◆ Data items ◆
◆ ◆ ◆ ◆ ◆

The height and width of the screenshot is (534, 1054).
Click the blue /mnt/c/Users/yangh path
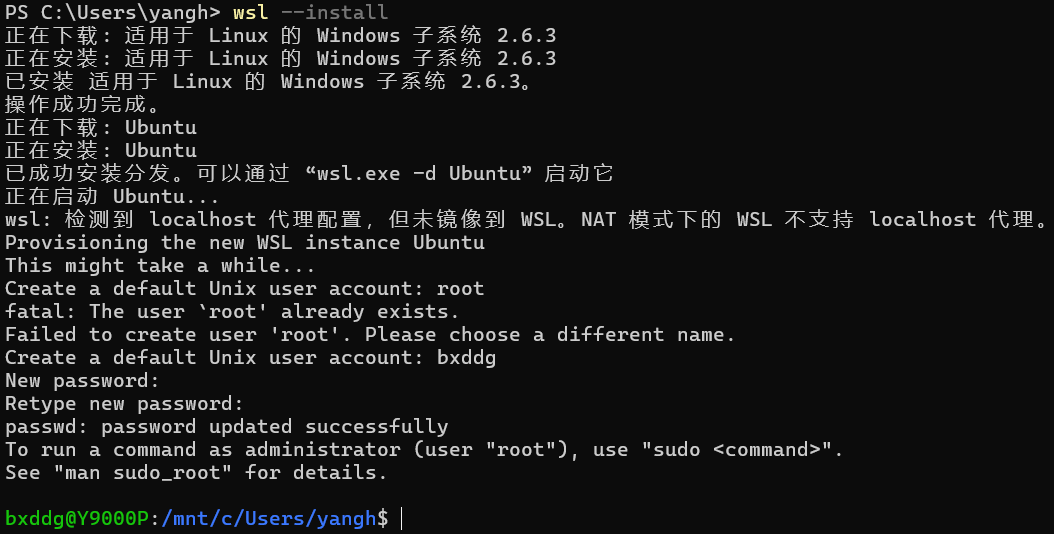coord(268,518)
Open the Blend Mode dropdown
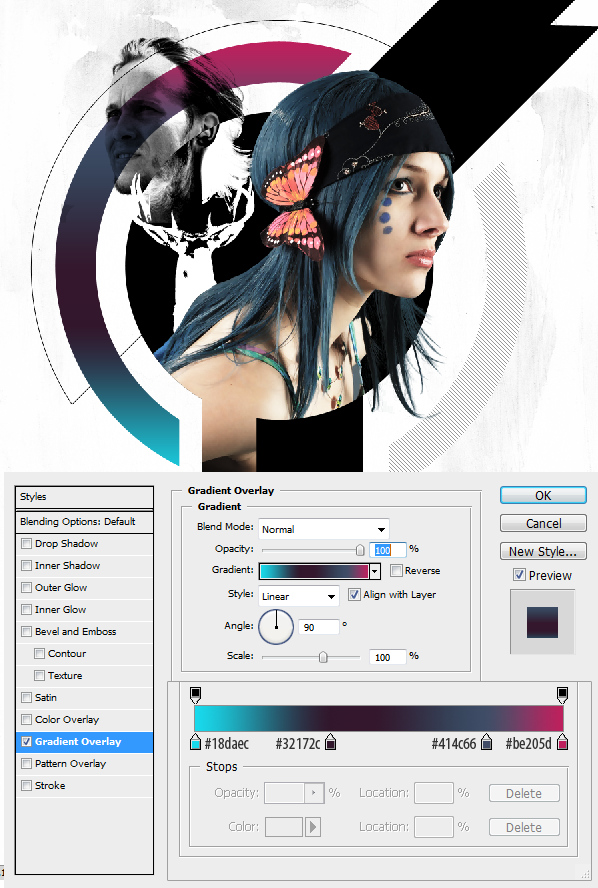 click(323, 529)
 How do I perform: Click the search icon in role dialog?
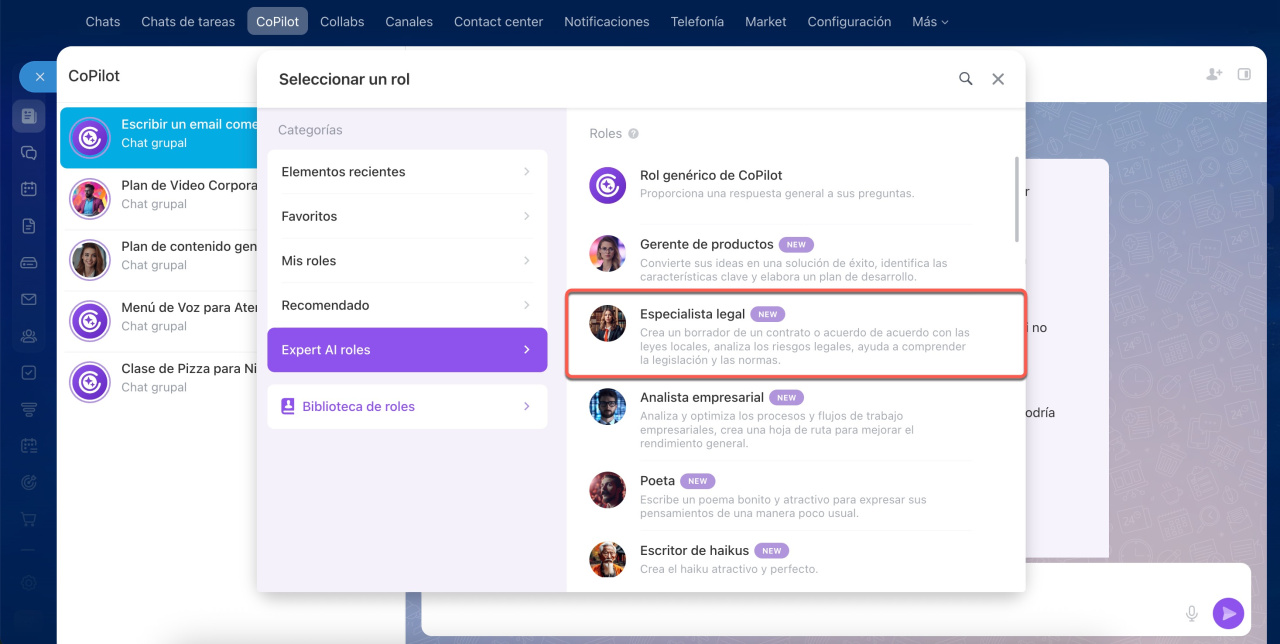965,79
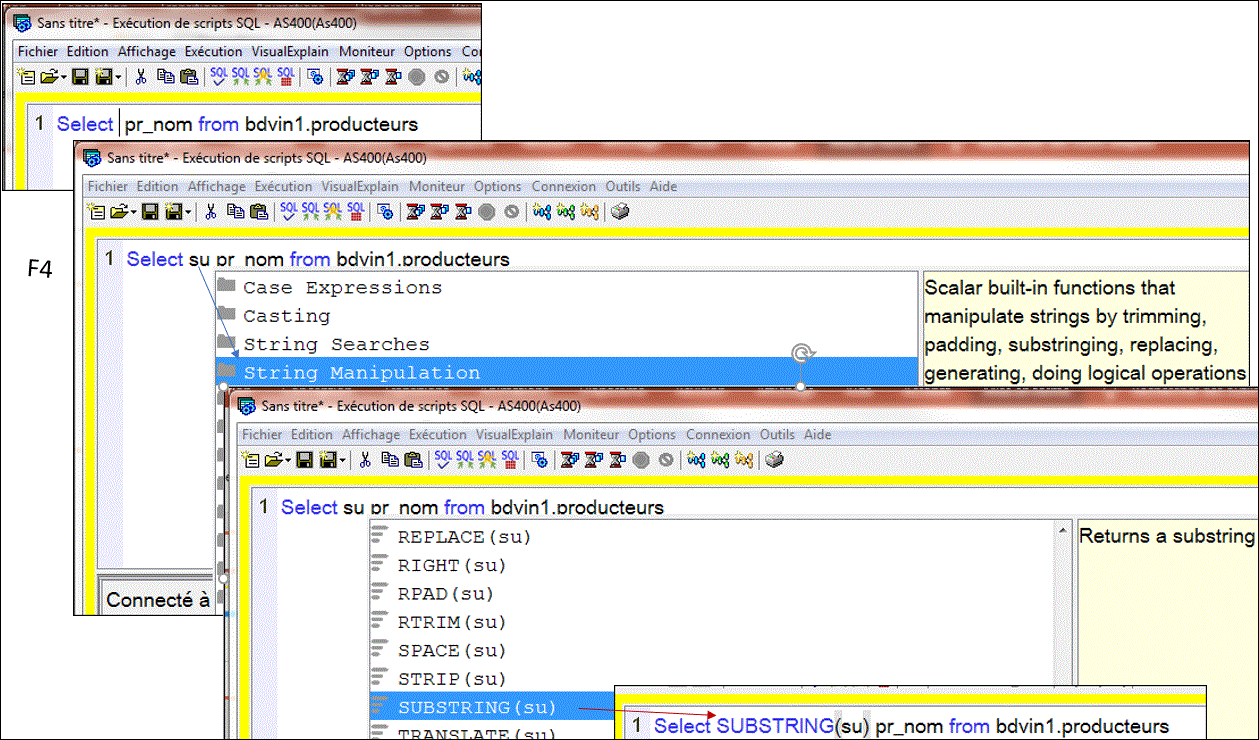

◆ ◆ ◆ ◆ ◆

◆ TASK REQUIREMENTS ◆
All of the data gets printed again exactly; the pictures do not.

◆ ANSWER ◆
The height and width of the screenshot is (534, 1054).
Click the blue /mnt/c/Users/yangh path
coord(268,518)
Open the Blend Mode dropdown
 click(323, 529)
 How do I perform: Click the search icon in role dialog?
965,79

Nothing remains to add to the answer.